### Task brief
Rewrite all of the items below, swapping "Where should I click to" for "Where do I click to" everywhere it occurs and leaving everything else unchanged.

— Start —

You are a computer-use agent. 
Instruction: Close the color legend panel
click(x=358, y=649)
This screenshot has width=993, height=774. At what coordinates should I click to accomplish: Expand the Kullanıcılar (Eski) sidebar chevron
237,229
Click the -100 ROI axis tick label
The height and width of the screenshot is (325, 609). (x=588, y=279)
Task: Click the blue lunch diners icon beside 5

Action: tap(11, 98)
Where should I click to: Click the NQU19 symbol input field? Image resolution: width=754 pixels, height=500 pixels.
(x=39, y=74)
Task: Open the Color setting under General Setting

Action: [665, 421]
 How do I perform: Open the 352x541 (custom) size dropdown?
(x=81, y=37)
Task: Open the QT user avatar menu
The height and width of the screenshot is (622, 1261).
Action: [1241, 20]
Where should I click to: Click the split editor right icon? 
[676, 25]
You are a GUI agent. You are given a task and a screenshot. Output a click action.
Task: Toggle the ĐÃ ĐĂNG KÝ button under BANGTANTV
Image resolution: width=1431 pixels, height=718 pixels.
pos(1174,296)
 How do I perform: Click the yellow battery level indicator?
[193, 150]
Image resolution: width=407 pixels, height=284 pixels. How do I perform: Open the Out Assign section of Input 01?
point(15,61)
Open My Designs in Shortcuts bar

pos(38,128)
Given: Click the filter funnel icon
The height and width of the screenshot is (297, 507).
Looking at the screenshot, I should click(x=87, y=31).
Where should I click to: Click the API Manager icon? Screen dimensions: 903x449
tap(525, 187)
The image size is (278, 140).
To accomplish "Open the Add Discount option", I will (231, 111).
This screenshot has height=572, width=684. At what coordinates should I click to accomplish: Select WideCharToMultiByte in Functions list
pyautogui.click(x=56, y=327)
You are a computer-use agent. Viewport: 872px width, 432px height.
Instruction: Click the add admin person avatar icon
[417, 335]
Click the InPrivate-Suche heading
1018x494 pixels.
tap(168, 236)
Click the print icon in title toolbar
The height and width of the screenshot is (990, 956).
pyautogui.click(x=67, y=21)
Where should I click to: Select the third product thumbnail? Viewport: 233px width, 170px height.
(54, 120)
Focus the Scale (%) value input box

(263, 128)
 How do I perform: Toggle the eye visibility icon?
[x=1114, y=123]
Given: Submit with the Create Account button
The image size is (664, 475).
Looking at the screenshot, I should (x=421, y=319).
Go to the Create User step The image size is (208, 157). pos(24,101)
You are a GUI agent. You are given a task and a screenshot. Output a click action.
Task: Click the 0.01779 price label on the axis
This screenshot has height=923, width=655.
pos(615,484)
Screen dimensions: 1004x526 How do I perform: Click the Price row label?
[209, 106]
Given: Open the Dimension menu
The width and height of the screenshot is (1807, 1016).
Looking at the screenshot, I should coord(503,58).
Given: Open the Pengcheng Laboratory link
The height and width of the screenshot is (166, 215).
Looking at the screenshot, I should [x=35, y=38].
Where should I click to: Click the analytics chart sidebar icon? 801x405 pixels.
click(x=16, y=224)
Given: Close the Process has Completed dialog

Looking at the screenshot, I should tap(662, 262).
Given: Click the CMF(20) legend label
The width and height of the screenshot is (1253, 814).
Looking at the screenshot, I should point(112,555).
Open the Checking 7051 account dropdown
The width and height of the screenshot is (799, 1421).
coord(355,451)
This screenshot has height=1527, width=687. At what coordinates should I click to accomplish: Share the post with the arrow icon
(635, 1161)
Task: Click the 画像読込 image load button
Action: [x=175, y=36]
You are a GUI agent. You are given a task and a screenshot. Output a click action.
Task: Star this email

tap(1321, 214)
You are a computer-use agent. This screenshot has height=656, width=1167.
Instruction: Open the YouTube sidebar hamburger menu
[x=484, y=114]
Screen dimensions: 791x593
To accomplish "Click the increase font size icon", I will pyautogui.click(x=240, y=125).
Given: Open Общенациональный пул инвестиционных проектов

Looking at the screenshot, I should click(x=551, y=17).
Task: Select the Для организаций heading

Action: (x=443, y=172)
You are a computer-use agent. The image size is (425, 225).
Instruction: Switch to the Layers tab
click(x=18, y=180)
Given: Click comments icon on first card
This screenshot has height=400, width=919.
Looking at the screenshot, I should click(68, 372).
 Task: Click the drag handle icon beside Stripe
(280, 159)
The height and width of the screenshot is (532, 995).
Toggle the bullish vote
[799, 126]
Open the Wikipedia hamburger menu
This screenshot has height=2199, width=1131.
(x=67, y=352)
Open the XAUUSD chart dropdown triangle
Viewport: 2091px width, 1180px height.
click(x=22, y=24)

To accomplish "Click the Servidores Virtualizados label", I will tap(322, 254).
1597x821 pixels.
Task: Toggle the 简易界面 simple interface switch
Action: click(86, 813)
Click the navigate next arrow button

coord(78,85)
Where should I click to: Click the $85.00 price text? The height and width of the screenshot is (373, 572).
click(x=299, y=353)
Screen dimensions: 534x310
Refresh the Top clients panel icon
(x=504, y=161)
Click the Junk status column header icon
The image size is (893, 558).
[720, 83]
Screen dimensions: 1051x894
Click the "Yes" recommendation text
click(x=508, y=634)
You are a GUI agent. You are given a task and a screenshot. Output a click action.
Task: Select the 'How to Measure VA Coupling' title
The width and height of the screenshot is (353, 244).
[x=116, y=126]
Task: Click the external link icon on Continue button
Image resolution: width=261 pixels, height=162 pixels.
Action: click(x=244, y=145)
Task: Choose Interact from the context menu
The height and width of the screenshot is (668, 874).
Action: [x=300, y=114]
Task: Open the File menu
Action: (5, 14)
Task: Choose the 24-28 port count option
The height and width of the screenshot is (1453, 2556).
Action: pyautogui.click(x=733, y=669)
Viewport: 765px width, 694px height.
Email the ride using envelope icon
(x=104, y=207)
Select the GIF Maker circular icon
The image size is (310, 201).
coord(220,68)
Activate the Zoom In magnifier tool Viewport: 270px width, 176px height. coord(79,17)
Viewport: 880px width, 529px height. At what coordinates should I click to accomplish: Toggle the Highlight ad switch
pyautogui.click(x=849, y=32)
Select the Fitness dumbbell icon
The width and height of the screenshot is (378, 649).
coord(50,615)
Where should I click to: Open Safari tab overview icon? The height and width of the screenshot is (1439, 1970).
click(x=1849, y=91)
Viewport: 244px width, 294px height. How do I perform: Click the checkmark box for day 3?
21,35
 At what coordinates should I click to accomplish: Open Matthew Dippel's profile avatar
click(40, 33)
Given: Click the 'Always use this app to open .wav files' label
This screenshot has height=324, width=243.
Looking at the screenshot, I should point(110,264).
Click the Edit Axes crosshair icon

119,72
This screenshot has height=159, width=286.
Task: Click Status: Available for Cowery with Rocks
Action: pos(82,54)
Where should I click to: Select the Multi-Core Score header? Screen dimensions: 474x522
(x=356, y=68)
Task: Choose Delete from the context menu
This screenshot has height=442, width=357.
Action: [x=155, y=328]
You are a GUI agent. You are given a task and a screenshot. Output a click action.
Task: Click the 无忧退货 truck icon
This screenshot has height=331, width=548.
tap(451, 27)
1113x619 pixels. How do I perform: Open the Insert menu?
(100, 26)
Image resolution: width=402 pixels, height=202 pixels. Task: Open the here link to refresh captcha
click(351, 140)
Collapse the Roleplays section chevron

— End —

### Reply to the task
You are a computer-use agent. 
Instruction: Close the color legend panel
click(x=358, y=649)
This screenshot has width=993, height=774. At what coordinates should I click to accomplish: Expand the Kullanıcılar (Eski) sidebar chevron
237,229
Click the -100 ROI axis tick label
The height and width of the screenshot is (325, 609). (x=588, y=279)
Task: Click the blue lunch diners icon beside 5

Action: tap(11, 98)
Where do I click to: Click the NQU19 symbol input field? Image resolution: width=754 pixels, height=500 pixels.
(x=39, y=74)
Task: Open the Color setting under General Setting

Action: [665, 421]
 How do I perform: Open the 352x541 (custom) size dropdown?
(x=81, y=37)
Task: Open the QT user avatar menu
The height and width of the screenshot is (622, 1261).
Action: [1241, 20]
Where do I click to: Click the split editor right icon? 
[676, 25]
You are a GUI agent. You are given a task and a screenshot. Output a click action.
Task: Toggle the ĐÃ ĐĂNG KÝ button under BANGTANTV
Image resolution: width=1431 pixels, height=718 pixels.
pos(1174,296)
 How do I perform: Click the yellow battery level indicator?
[193, 150]
Image resolution: width=407 pixels, height=284 pixels. How do I perform: Open the Out Assign section of Input 01?
point(15,61)
Open My Designs in Shortcuts bar

pos(38,128)
Given: Click the filter funnel icon
The height and width of the screenshot is (297, 507).
Looking at the screenshot, I should click(x=87, y=31).
Where do I click to: Click the API Manager icon? Screen dimensions: 903x449
tap(525, 187)
The image size is (278, 140).
To accomplish "Open the Add Discount option", I will (231, 111).
This screenshot has height=572, width=684. At what coordinates should I click to accomplish: Select WideCharToMultiByte in Functions list
pyautogui.click(x=56, y=327)
You are a computer-use agent. Viewport: 872px width, 432px height.
Instruction: Click the add admin person avatar icon
[417, 335]
Click the InPrivate-Suche heading
1018x494 pixels.
tap(168, 236)
Click the print icon in title toolbar
The height and width of the screenshot is (990, 956).
pyautogui.click(x=67, y=21)
Where do I click to: Select the third product thumbnail? Viewport: 233px width, 170px height.
(54, 120)
Focus the Scale (%) value input box

(263, 128)
 How do I perform: Toggle the eye visibility icon?
[x=1114, y=123]
Given: Submit with the Create Account button
The image size is (664, 475).
Looking at the screenshot, I should (x=421, y=319).
Go to the Create User step The image size is (208, 157). pos(24,101)
You are a GUI agent. You are given a task and a screenshot. Output a click action.
Task: Click the 0.01779 price label on the axis
This screenshot has height=923, width=655.
pos(615,484)
Screen dimensions: 1004x526 How do I perform: Click the Price row label?
[209, 106]
Given: Open the Dimension menu
The width and height of the screenshot is (1807, 1016).
Looking at the screenshot, I should coord(503,58).
Given: Open the Pengcheng Laboratory link
The height and width of the screenshot is (166, 215).
Looking at the screenshot, I should [x=35, y=38].
Where do I click to: Click the analytics chart sidebar icon? 801x405 pixels.
click(x=16, y=224)
Given: Close the Process has Completed dialog

Looking at the screenshot, I should tap(662, 262).
Given: Click the CMF(20) legend label
The width and height of the screenshot is (1253, 814).
Looking at the screenshot, I should point(112,555).
Open the Checking 7051 account dropdown
The width and height of the screenshot is (799, 1421).
coord(355,451)
This screenshot has height=1527, width=687. At what coordinates should I click to accomplish: Share the post with the arrow icon
(635, 1161)
Task: Click the 画像読込 image load button
Action: [x=175, y=36]
You are a GUI agent. You are given a task and a screenshot. Output a click action.
Task: Star this email

tap(1321, 214)
You are a computer-use agent. This screenshot has height=656, width=1167.
Instruction: Open the YouTube sidebar hamburger menu
[x=484, y=114]
Screen dimensions: 791x593
To accomplish "Click the increase font size icon", I will pyautogui.click(x=240, y=125).
Given: Open Общенациональный пул инвестиционных проектов

Looking at the screenshot, I should click(x=551, y=17).
Task: Select the Для организаций heading

Action: (x=443, y=172)
You are a computer-use agent. The image size is (425, 225).
Instruction: Switch to the Layers tab
click(x=18, y=180)
Given: Click comments icon on first card
This screenshot has height=400, width=919.
Looking at the screenshot, I should click(68, 372).
 Task: Click the drag handle icon beside Stripe
(280, 159)
The height and width of the screenshot is (532, 995).
Toggle the bullish vote
[799, 126]
Open the Wikipedia hamburger menu
This screenshot has height=2199, width=1131.
(x=67, y=352)
Open the XAUUSD chart dropdown triangle
Viewport: 2091px width, 1180px height.
click(x=22, y=24)

To accomplish "Click the Servidores Virtualizados label", I will tap(322, 254).
1597x821 pixels.
Task: Toggle the 简易界面 simple interface switch
Action: click(86, 813)
Click the navigate next arrow button

coord(78,85)
Where do I click to: Click the $85.00 price text? The height and width of the screenshot is (373, 572).
click(x=299, y=353)
Screen dimensions: 534x310
Refresh the Top clients panel icon
(x=504, y=161)
Click the Junk status column header icon
The image size is (893, 558).
[720, 83]
Screen dimensions: 1051x894
Click the "Yes" recommendation text
click(x=508, y=634)
You are a GUI agent. You are given a task and a screenshot. Output a click action.
Task: Select the 'How to Measure VA Coupling' title
The width and height of the screenshot is (353, 244).
[x=116, y=126]
Task: Click the external link icon on Continue button
Image resolution: width=261 pixels, height=162 pixels.
Action: click(x=244, y=145)
Task: Choose Interact from the context menu
The height and width of the screenshot is (668, 874).
Action: [x=300, y=114]
Task: Open the File menu
Action: (5, 14)
Task: Choose the 24-28 port count option
The height and width of the screenshot is (1453, 2556).
Action: pyautogui.click(x=733, y=669)
Viewport: 765px width, 694px height.
Email the ride using envelope icon
(x=104, y=207)
Select the GIF Maker circular icon
The image size is (310, 201).
coord(220,68)
Activate the Zoom In magnifier tool Viewport: 270px width, 176px height. coord(79,17)
Viewport: 880px width, 529px height. At what coordinates should I click to accomplish: Toggle the Highlight ad switch
pyautogui.click(x=849, y=32)
Select the Fitness dumbbell icon
The width and height of the screenshot is (378, 649).
coord(50,615)
Where do I click to: Open Safari tab overview icon? The height and width of the screenshot is (1439, 1970).
click(x=1849, y=91)
Viewport: 244px width, 294px height. How do I perform: Click the checkmark box for day 3?
21,35
 At what coordinates should I click to accomplish: Open Matthew Dippel's profile avatar
click(40, 33)
Given: Click the 'Always use this app to open .wav files' label
This screenshot has height=324, width=243.
Looking at the screenshot, I should point(110,264).
Click the Edit Axes crosshair icon

119,72
This screenshot has height=159, width=286.
Task: Click Status: Available for Cowery with Rocks
Action: pos(82,54)
Where do I click to: Select the Multi-Core Score header? Screen dimensions: 474x522
(x=356, y=68)
Task: Choose Delete from the context menu
This screenshot has height=442, width=357.
Action: [x=155, y=328]
You are a GUI agent. You are given a task and a screenshot. Output a click action.
Task: Click the 无忧退货 truck icon
This screenshot has height=331, width=548.
tap(451, 27)
1113x619 pixels. How do I perform: Open the Insert menu?
(100, 26)
Image resolution: width=402 pixels, height=202 pixels. Task: Open the here link to refresh captcha
click(351, 140)
Collapse the Roleplays section chevron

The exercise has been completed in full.